TRINITY_DN2202_c0_g1_i1

Trinity Command¶

On the command line, the command elvers runs is approximately:

Trinity --left left.fq \
  --right right.fq --seqType fq --max_memory 10G \
  --CPU 4

But we highly recommend you modify max_memory and CPU to fit your data and compute resources.

Quickstart¶

Run Trinity via the "default" Eel Pond workflow or via the assemble subworkflow. To run Trinity as a standalone program, see "Advanced Usage" section below.

Output files:¶

Your main output directory will be determined by your config file: by default it is BASENAME_out (you specify BASENAME).

Trinity will output files in the assembly subdirectory of this output directory. The fasta file will be BASENAME_trinity.fasta and the gene-trans map will be BASENAME_trinity.fasta.gene_trans_map.

Modifying Params for Trinity:¶

Be sure to set up your sample info and build a configfile first (see Understanding and Configuring Workflows).

To see the available parameters for the trinity rule, run

elvers config trinity --print_params

This will print the following:

  ####################  trinity  ####################
trinity:
  input_kmer_trimmed: true
  input_trimmomatic_trimmed: false
  add_single_to_paired: false # would you like to add the orphaned reads to the trinity assembly?
  max_memory: 30G
  seqtype: fq
  extra: ''
  #####################################################

In addition to changing parameters we've specifically enabled, you can modify the extra param to pass any extra trinity parameters, e.g.:

  extra: '--no_normalize_reads' # to turn off Trinity's digital normalization steps

Within the "default" Eel Pond workflow or the assemble subworkflow, these options enable you to choose kmer-trimmed, quality-trimmed, or raw sequencing data as input. We recommend using kmer-trimmed reads as input. If both input_kmer_trimmed and input_trimmomatic_trimmed are False, we will just use raw reads from the samples.tsv file.

See the Trinity documentation to learn more about these parameters. Be sure the modified lines go into the config file you're using to run elvers (see Understanding and Configuring Workflows).
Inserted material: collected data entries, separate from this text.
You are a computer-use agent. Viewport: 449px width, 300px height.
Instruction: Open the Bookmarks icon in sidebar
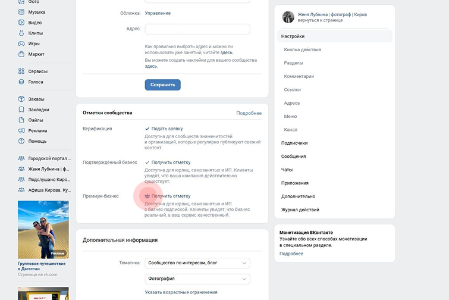click(x=21, y=110)
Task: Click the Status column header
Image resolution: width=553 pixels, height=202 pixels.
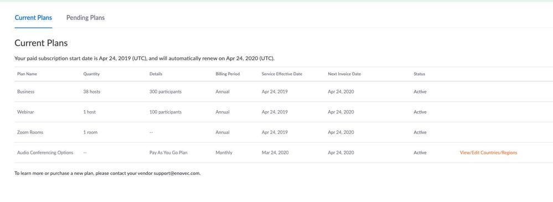Action: pos(420,74)
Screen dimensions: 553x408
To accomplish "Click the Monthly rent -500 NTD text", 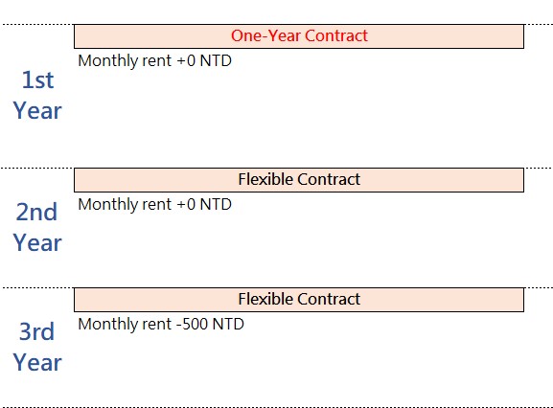I will (x=161, y=325).
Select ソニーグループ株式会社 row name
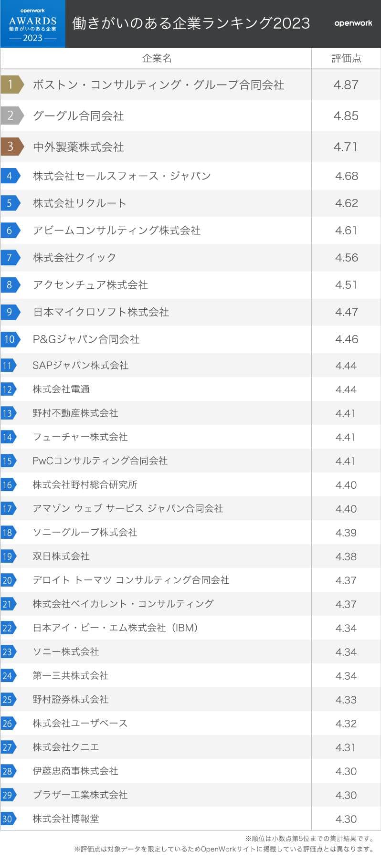 pyautogui.click(x=85, y=532)
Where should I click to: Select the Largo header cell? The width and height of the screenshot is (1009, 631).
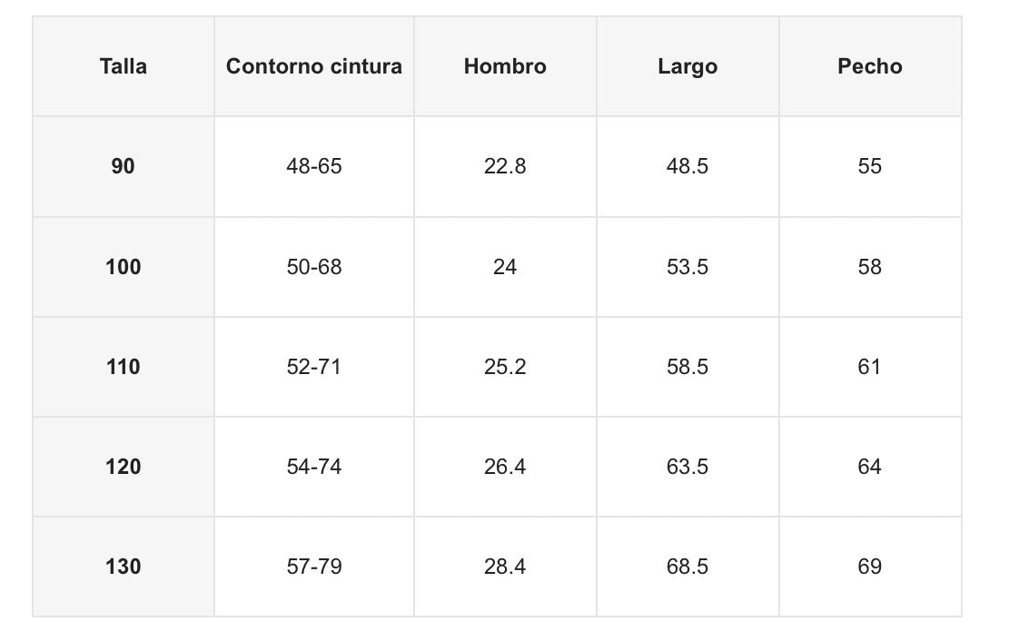[688, 66]
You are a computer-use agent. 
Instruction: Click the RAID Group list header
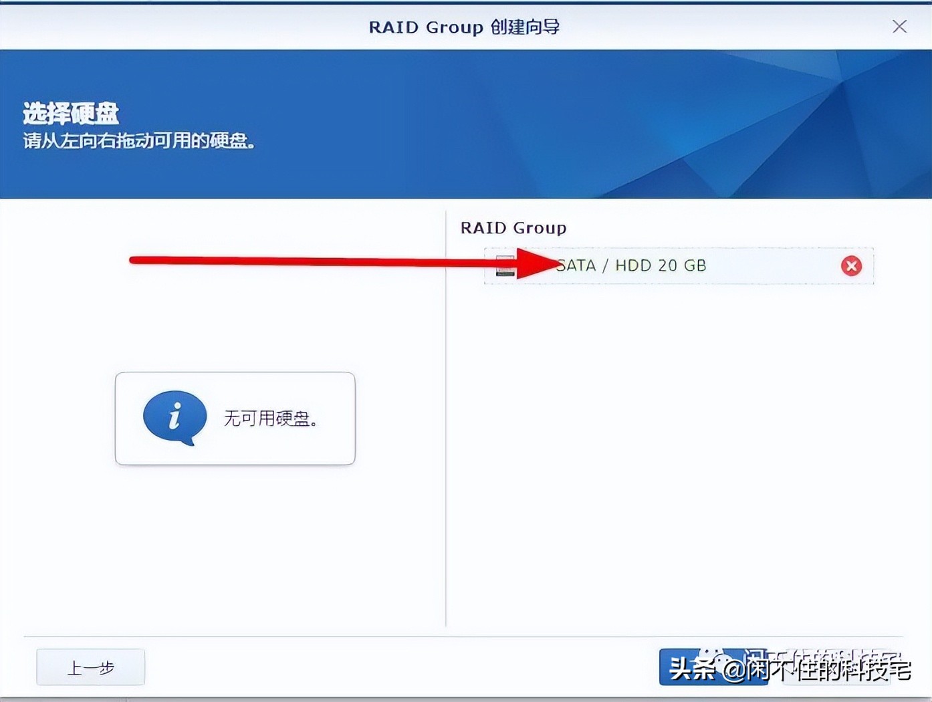(513, 227)
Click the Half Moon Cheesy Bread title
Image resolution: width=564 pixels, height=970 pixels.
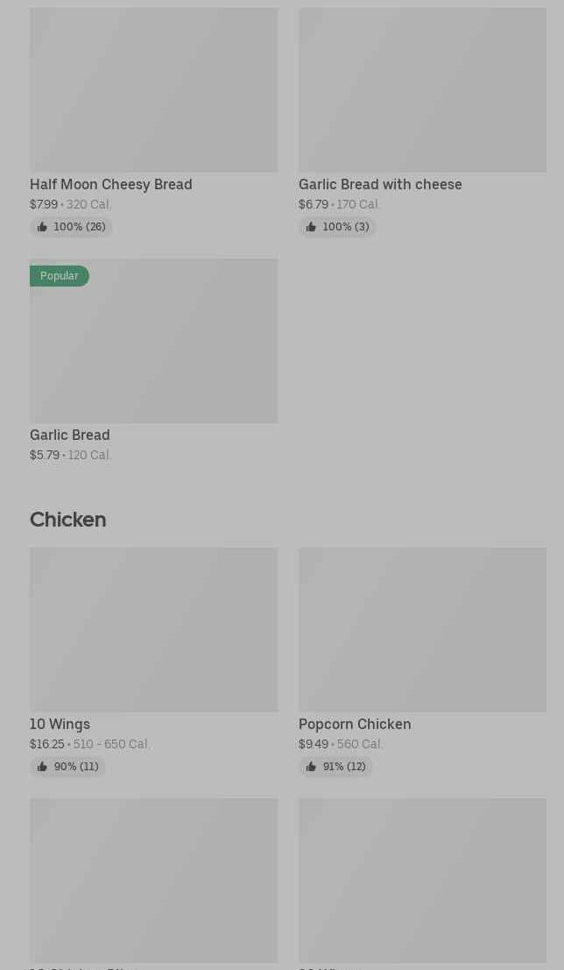(x=110, y=184)
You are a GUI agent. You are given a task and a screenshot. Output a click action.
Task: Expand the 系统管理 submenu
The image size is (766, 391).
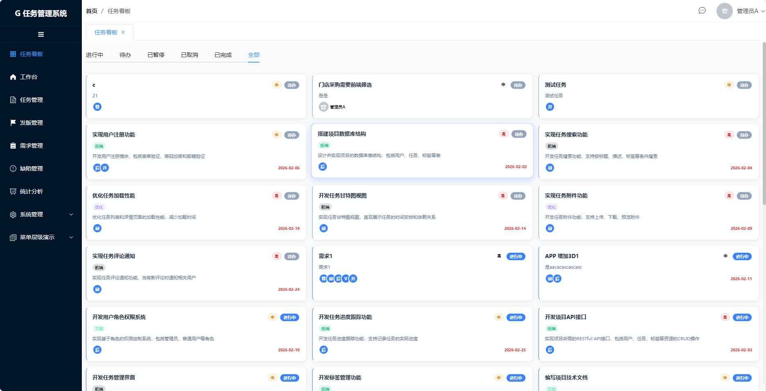(71, 214)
Advanced Usage: Running Trinity as a standalone rule¶

You can run trinity as a standalone rule, instead of withing a larger elvers workflow. However, to do this, you need to make sure the input files are available.

For trinity, the default input files are kmer-trimmed input data (e.g. output of khmer).

If you've already done this, you can run:

elvers my_config trinity

If not, you can run the prior steps at the same time to make sure khmer can find these input files:

elvers my_config get_data trimmomatic khmer trinity

Snakemake rule¶

We wrote a Trinity snakemake wrapper to run Trinity.

For snakemake afficionados, see the Trinity rule on github.